— begin TASK DATA —
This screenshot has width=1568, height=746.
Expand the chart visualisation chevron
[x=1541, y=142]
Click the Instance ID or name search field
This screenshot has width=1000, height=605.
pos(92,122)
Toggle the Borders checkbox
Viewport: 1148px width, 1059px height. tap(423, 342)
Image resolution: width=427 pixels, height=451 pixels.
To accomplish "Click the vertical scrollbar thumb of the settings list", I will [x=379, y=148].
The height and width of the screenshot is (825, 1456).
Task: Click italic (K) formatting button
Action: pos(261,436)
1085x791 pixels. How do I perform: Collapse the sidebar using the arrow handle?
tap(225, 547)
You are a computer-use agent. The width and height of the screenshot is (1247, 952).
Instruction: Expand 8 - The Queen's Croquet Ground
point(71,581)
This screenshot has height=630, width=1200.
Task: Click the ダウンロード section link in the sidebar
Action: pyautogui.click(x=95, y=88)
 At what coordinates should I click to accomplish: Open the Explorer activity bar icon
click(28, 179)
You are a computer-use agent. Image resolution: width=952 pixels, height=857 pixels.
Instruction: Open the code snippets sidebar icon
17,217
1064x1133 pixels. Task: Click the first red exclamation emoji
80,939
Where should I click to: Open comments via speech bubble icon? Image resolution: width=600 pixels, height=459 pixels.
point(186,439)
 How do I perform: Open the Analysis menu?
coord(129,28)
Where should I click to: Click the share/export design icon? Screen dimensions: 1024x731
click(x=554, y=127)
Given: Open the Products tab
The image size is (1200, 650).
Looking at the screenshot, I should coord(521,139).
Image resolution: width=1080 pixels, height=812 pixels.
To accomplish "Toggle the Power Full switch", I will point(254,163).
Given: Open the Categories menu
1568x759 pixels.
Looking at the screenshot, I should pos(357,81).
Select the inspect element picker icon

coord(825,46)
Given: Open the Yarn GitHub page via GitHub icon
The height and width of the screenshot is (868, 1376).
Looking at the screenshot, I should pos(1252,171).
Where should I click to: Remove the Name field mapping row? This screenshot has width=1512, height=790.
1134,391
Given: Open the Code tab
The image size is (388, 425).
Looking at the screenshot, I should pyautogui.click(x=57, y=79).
— end TASK DATA —
▶ WHAT THIS TASK INVOLVES
Copy every row above again, word for word and line for line, with no changes.

▶ OUTPUT FOR THIS TASK
This screenshot has width=1568, height=746.
Expand the chart visualisation chevron
[x=1541, y=142]
Click the Instance ID or name search field
This screenshot has width=1000, height=605.
pos(92,122)
Toggle the Borders checkbox
Viewport: 1148px width, 1059px height. tap(423, 342)
Image resolution: width=427 pixels, height=451 pixels.
To accomplish "Click the vertical scrollbar thumb of the settings list", I will [x=379, y=148].
The height and width of the screenshot is (825, 1456).
Task: Click italic (K) formatting button
Action: pos(261,436)
1085x791 pixels. How do I perform: Collapse the sidebar using the arrow handle?
tap(225, 547)
You are a computer-use agent. The width and height of the screenshot is (1247, 952).
Instruction: Expand 8 - The Queen's Croquet Ground
point(71,581)
This screenshot has height=630, width=1200.
Task: Click the ダウンロード section link in the sidebar
Action: pyautogui.click(x=95, y=88)
 At what coordinates should I click to accomplish: Open the Explorer activity bar icon
click(28, 179)
You are a computer-use agent. Image resolution: width=952 pixels, height=857 pixels.
Instruction: Open the code snippets sidebar icon
17,217
1064x1133 pixels. Task: Click the first red exclamation emoji
80,939
Where should I click to: Open comments via speech bubble icon? Image resolution: width=600 pixels, height=459 pixels.
point(186,439)
 How do I perform: Open the Analysis menu?
coord(129,28)
Where should I click to: Click the share/export design icon? Screen dimensions: 1024x731
click(x=554, y=127)
Given: Open the Products tab
The image size is (1200, 650).
Looking at the screenshot, I should coord(521,139).
Image resolution: width=1080 pixels, height=812 pixels.
To accomplish "Toggle the Power Full switch", I will point(254,163).
Given: Open the Categories menu
1568x759 pixels.
Looking at the screenshot, I should pos(357,81).
Select the inspect element picker icon

coord(825,46)
Given: Open the Yarn GitHub page via GitHub icon
The height and width of the screenshot is (868, 1376).
Looking at the screenshot, I should pos(1252,171).
Where should I click to: Remove the Name field mapping row? This screenshot has width=1512, height=790.
1134,391
Given: Open the Code tab
The image size is (388, 425).
Looking at the screenshot, I should pyautogui.click(x=57, y=79).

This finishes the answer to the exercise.